→ Problem details:
Transcribe the lines of the records starting with the one that has "Info (23, 364)" in it and ending with the last, and transcribe nothing else.

→ Entries supplied:
───
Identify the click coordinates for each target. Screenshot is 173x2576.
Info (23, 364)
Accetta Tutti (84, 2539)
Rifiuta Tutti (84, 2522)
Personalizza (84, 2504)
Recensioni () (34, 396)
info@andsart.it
───
→ Exercise output:
Info (23, 364)
Accetta Tutti (84, 2539)
Rifiuta Tutti (84, 2522)
Personalizza (84, 2504)
Recensioni () (34, 396)
info@andsart.it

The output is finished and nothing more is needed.